■ **Records from a pointing dataset**
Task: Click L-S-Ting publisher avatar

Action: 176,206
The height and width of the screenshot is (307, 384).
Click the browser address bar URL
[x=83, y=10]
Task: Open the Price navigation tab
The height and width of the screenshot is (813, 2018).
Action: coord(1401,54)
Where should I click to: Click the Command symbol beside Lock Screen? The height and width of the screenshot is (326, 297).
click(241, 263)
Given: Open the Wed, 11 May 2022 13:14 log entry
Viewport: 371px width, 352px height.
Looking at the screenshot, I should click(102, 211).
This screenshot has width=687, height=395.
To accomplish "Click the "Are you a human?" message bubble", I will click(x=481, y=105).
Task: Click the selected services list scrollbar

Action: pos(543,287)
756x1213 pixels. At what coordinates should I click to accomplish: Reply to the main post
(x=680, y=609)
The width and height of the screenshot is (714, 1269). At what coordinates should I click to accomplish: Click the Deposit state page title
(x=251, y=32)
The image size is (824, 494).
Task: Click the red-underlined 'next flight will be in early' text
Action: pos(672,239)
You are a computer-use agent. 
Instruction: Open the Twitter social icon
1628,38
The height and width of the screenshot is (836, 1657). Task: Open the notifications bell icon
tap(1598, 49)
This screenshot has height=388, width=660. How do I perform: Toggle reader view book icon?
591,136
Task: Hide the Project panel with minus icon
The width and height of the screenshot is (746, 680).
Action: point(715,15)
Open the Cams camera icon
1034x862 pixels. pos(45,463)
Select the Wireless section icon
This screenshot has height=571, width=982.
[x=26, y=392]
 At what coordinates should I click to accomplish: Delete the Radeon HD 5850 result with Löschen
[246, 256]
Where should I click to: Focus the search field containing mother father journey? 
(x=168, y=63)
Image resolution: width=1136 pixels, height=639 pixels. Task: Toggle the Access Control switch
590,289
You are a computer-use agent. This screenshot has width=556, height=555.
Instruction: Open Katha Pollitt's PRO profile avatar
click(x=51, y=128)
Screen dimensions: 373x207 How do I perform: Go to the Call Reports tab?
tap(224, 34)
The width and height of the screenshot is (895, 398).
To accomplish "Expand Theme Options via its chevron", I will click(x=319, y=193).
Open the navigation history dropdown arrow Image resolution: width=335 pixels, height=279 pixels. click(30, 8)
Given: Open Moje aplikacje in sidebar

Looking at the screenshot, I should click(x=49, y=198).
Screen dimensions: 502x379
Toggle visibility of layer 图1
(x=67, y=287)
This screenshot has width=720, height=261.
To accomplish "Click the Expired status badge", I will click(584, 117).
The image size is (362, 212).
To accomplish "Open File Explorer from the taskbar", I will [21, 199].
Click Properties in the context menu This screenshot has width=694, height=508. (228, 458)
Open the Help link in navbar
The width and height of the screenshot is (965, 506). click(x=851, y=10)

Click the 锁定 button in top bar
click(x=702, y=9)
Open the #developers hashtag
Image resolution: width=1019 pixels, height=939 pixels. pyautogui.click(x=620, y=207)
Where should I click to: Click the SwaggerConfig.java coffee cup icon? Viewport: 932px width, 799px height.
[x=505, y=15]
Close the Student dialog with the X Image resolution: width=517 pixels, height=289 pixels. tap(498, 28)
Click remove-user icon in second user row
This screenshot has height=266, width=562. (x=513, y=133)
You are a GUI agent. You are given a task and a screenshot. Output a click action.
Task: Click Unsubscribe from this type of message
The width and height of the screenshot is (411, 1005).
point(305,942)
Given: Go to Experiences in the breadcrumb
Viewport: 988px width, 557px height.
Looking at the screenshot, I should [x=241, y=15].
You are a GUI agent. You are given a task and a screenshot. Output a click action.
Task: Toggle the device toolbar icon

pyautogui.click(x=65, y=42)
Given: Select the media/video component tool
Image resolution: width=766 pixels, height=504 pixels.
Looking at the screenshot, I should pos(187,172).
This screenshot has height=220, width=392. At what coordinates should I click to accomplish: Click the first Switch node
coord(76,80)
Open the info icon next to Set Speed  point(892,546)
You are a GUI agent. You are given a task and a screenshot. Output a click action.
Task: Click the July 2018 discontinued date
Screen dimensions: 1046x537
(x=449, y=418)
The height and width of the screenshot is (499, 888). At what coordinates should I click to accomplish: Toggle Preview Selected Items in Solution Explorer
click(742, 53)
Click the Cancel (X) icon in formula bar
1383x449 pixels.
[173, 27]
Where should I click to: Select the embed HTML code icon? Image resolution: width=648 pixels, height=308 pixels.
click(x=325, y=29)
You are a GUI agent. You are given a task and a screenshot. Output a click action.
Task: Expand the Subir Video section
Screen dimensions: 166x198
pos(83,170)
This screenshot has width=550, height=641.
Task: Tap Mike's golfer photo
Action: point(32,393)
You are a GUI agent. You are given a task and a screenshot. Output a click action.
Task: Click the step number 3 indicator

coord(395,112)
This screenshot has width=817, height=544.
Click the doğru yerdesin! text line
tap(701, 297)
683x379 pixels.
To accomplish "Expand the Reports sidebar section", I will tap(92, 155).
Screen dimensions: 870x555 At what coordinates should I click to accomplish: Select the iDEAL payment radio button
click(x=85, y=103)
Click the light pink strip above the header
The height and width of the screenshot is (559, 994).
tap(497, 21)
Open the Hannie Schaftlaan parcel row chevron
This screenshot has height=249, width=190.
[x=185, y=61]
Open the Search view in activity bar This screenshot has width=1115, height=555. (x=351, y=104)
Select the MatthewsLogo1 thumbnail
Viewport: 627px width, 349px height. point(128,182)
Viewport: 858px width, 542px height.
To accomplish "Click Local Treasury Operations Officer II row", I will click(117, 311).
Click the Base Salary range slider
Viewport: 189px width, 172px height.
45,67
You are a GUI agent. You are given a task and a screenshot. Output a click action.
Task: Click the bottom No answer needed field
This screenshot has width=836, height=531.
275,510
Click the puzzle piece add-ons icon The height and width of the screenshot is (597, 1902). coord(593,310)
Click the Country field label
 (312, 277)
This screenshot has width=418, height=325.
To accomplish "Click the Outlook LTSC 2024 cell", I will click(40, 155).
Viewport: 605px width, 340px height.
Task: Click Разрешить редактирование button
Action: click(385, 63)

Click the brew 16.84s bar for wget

■ **Exercise objective**
Can you write out the records word for word, starting at the very first line and ending with the line that contains "Looking at the screenshot, I should click(102, 211).", including both of those lines?

■ **Result**
Task: Click L-S-Ting publisher avatar

Action: 176,206
The height and width of the screenshot is (307, 384).
Click the browser address bar URL
[x=83, y=10]
Task: Open the Price navigation tab
The height and width of the screenshot is (813, 2018).
Action: coord(1401,54)
Where should I click to: Click the Command symbol beside Lock Screen? The height and width of the screenshot is (326, 297).
click(241, 263)
Given: Open the Wed, 11 May 2022 13:14 log entry
Viewport: 371px width, 352px height.
Looking at the screenshot, I should click(102, 211).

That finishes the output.